NEW YORK (Reuters) - As if things weren't bad enough for stock market investors in July, they've gotten even worse in August.

In the early days of the month, the gloom has deepened on Wall Street. Oil prices have spiked to record highs near $45 a barrel, the economy is showing signs of slowing and the government warned that U.S. financial bastions have been targeted for bomb attacks.

In the latest blow, the number of new jobs added by U.S. employers in July was shockingly low at 32,000, far below the expected 200,000-plus. That means that employment growth so vital to the economy's recovery -- and rising corporate profits -- remains elusive.

Analysts are warning investors to remain cautious and look for solid, dividend-paying stocks if they invest at all in this difficult environment.

"Our tactical advice until the air clears is to stay out," said Allen Sinai, chief global economist for Decision Economics Inc.

The Federal Reserve, which meets Tuesday to decide interest rate policy, could provide some help for the market at its meeting if it makes clear what may be coming next.

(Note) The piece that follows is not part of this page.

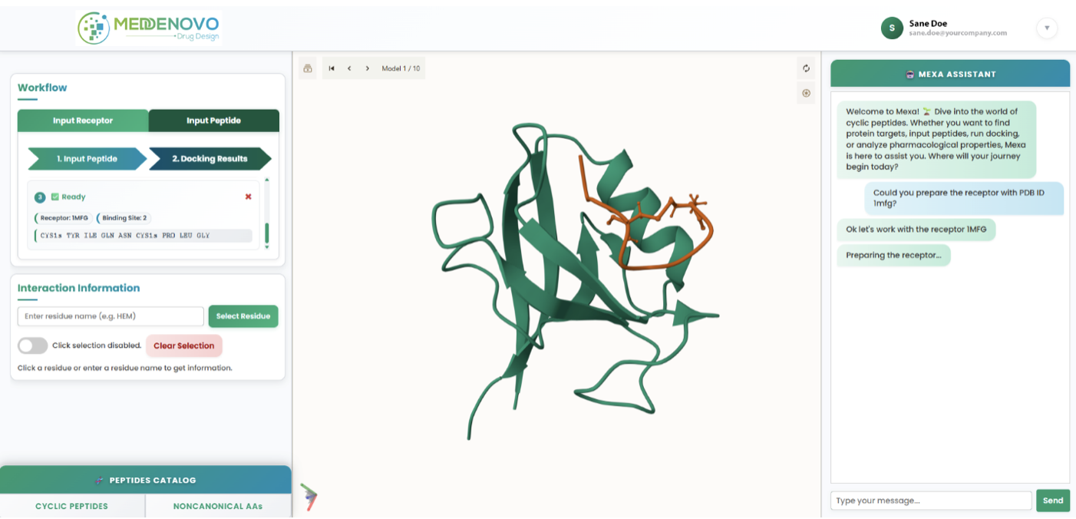Screen dimensions: 1076x519
Task: Remove the Ready peptide job with red X
Action: tap(248, 197)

It's also expected to boost rates by one-quarter percentage point.

"The stock market is already struggling. The last thing it needs is the Fed raising rates," said Robert Brusca, chief economist at Fact and Opinion Economics.

Last month, the Standard & Poor's 500 fell 3.4 percent for the index's biggest monthly decline in 1 1/2 years. The Dow Jones industrial average is down 3 percent so far this year.

FED IS COMMITTED

The U.S. central bank has all but committed itself to carry out a series of increases to lift interest rates from 46-year lows. Officials say higher rates are needed as a precaution against harmful inflation.

Fed Chairman Alan Greenspan has called the weakness a "soft patch" and says the economy will snap back. With his upbeat view, he's expected to go ahead with the second 25-basis point increase of the summer.

But there are signs the Fed has been overly optimistic. In a report released in the latest week, personal spending suffered its biggest plunge in more than 2 1/2 years for June. The weak job data could point to further spending weakness and that could take away a major catalyst for stocks to rise.
The recent economic indicators suggest more than just the temporary glitch that Greenspan expects. Some economists say they raise the possibility of a second-half slowdown.

"I am worried that the soft spot is a sign that the whole fruit may go bad," said Brusca.

The tight race for the White House between President Bush and his Democratic challenger, Sen. John Kerry of Massachusetts, has left investors nervous, as has the possibility of another attack on U.S. soil.

"There are so many uncertainties, people are kind of overwhelmed," Philip Dow, director of equity strategy at RBC Dain Rauscher, said.

INVESTORS STILL SKITTISH

In what should be a source of strength for stocks, companies' earnings have been exceptionally strong, helping make stock valuations more attractive. Still, investors are skittish, experts said.

"Earnings have been spectacular while share prices have not been going anywhere, so price/earnings ratios are coming down," said Sinai.

"It is looking better from the point of view of looking for bargains," he said.

But investors fear sky-high oil prices will hurt consumer spending further and threaten corporate profits by raising businesses' costs.

Benchmark U.S. light crude oil hit a 21-year high above $44 a barrel this week on fears of possible disruption to tight supply amid strong global demand.

Besides raising businesses' costs of production and transportation, higher energy prices drain away consumer spending from areas such as retail, travel and nonessential goods.

Sinai recommended staying in cash or such defensive stocks as consumer staples, drugs and health care. He also advises being overweight in energy. Oil prices have risen by more than one-third this year, and the trend of high energy prices is likely to continue, he said.

Dain Rauscher's Dow said the market should perk up later in the year when he expects businesses to start spending again, including returning cash to investors in the form of dividends.

"The lion's share of stock market returns have been in dividends," Dow said.